Exercise requirements.
(a) Repeat the passage of the interview transcript between "Barry: Don’t know" and "they currently are.", inclusive.
(b) In the interview transcript, what price of wine does Barry say someone might switch to after taking a huge salary hit?
(c) According to Barry in the interview transcript, why might people resist getting used to their current economic situation? Answer in one to three sentences.

##### Extracted text #####

SPP: Now that’s tough don’t you think because…

Barry: Yep.

SPP: …obviously the great experiences you want to keep having them. So it’s only natural to be like I’ll just do it again, I’ll just do it again.

Barry: Yes but it’s just like close to an iron law of human beings that we adapt to things. So it’s only natural to want to keep having that great experience again and again. The problem is it’s going to stop feeling like a great experience.

SPP: Right.

Barry: You’re going to need a $70 dollar bottle of wine and then $100 dollar bottle of wine. And again if you have infinite money no harm, although it may seem a little weird to be spending quite so much money on a bottle of wine, but most of us are not in that position. So the trick is to continue to get real pleasure out of these experiences and the way to do that is to make them special.

SPP: That’s very interesting, especially with the current state of the economy for America right now where there’s a lot of people that are living well below the means that they were living before.

Barry: Yep.

SPP: And I really wonder, in terms of happiness, have they been able to adjust.

Barry: Right. And the answer to that I think at the moment is no, but if the downturn lasts long enough I think people will, most people, will establish a new kind of baseline, a new kind of standard. They’ll get used to living the way they currently are forced to live. And the upside of that is that these experiences that had been routine in their more affluent days, and our now not routine, will give them satisfaction again. You know you take a huge salary hit and you go from buying $40 dollar wine to buying $10 dollar wine and five years from now that $40 dollar bottle of wine is really going to taste fabulous again.

SPP: What is your estimation in term of time? How long this takes for somebody to reach that point?

Barry: Don’t know the answer to that and I don’t think that it’s simply as a matter of individual psychology. No one is willing to say, none of the political leaders in this society, are willing to say that this isn’t the new normal. So we are being encouraged to think about the downturn as temporary as something from which we will recover. And what that does I suspect is that it gets people to fight against getting used to things as they currently are.

So I don’t think we know how long it takes and I don’t think that sort of surrounding culture is going to do anything to get us sort of to make peace with our current economic situation. And I should also point out that we know two things about what determines well being that matter lot in connection with the downturn. One is that security is really important and quite apart from the dropping standard of living what has been threatened in the last few years for a lot of people is their sense of security, of predictability, that the big things in the future will be taken care.

##### Data records #####

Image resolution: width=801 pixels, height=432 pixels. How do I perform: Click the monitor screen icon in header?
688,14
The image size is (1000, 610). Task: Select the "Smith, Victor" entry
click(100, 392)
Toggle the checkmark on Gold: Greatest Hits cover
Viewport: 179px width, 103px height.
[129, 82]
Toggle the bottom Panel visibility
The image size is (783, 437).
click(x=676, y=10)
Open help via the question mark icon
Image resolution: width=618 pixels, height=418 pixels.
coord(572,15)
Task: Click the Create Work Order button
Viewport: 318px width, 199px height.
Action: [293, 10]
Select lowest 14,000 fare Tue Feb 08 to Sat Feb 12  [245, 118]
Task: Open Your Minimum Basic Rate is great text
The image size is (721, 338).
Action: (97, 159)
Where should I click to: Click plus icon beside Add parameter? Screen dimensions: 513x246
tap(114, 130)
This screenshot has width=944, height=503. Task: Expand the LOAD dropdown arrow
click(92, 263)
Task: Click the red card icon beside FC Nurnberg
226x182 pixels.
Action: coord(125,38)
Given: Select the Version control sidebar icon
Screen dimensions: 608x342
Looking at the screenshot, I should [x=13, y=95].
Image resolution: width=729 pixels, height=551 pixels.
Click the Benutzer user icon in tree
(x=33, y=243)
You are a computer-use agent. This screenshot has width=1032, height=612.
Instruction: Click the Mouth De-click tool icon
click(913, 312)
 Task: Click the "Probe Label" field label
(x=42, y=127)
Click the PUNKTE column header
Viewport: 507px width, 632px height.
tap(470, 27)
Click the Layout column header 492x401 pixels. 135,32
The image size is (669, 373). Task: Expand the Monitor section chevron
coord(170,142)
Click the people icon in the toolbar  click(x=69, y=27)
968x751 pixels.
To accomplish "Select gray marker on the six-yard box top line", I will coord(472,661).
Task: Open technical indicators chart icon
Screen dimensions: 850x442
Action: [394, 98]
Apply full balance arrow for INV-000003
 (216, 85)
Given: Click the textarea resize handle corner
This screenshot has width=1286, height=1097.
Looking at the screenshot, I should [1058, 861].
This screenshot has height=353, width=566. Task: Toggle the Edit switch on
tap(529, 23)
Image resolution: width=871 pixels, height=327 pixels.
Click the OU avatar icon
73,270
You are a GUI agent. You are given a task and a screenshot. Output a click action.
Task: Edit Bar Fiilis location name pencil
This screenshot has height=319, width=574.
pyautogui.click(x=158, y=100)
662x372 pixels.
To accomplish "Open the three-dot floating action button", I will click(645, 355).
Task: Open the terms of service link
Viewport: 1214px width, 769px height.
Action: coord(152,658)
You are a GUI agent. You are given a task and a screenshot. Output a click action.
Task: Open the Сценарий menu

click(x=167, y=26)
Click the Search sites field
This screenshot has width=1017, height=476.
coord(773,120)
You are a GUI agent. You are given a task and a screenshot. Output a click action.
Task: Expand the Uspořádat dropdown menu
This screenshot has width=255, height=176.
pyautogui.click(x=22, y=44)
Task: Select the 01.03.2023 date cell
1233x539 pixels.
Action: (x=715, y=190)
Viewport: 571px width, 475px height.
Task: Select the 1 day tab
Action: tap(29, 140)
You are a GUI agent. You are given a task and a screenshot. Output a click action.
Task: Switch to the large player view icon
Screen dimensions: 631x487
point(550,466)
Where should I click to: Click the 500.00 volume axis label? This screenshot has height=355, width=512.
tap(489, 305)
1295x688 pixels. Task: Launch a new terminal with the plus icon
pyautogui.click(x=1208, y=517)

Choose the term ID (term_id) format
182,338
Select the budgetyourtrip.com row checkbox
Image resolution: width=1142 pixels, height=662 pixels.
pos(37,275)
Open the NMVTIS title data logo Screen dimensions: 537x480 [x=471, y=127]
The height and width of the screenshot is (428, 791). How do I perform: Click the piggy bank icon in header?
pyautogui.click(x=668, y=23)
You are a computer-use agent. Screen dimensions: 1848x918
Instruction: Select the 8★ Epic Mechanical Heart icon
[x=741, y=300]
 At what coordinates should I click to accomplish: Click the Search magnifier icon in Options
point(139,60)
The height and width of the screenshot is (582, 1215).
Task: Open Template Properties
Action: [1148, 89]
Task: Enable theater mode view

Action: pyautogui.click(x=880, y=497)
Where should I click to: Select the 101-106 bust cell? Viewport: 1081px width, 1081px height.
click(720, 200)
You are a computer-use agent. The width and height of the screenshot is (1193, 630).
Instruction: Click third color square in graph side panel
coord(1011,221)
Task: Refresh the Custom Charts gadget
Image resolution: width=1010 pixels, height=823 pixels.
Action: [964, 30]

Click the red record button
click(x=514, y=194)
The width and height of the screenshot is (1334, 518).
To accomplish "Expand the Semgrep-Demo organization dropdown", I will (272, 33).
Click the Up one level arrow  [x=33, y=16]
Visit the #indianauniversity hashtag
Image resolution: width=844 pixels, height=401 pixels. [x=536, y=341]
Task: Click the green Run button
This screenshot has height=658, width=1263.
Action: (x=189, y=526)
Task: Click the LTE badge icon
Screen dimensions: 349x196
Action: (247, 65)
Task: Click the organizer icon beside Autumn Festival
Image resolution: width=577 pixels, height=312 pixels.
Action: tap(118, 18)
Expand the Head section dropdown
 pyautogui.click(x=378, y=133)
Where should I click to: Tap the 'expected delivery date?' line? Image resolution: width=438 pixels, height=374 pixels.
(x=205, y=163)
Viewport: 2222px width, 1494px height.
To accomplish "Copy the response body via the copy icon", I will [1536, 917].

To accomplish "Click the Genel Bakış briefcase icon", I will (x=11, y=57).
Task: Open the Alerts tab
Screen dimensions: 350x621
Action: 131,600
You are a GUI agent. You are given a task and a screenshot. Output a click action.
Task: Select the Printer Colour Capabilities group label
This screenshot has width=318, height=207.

#####

Task results.
(a)
Barry: Don’t know the answer to that and I don’t think that it’s simply as a matter of individual psychology. No one is willing to say, none of the political leaders in this society, are willing to say that this isn’t the new normal. So we are being encouraged to think about the downturn as temporary as something from which we will recover. And what that does I suspect is that it gets people to fight against getting used to things as they currently are.

(b) $10 wine, down from $40 wine.

(c) None of the political leaders are willing to say that the downturn isn't the new normal, so people are encouraged to see it as temporary and as something they will recover from. Barry suspects this leads people to fight against getting used to things as they currently are.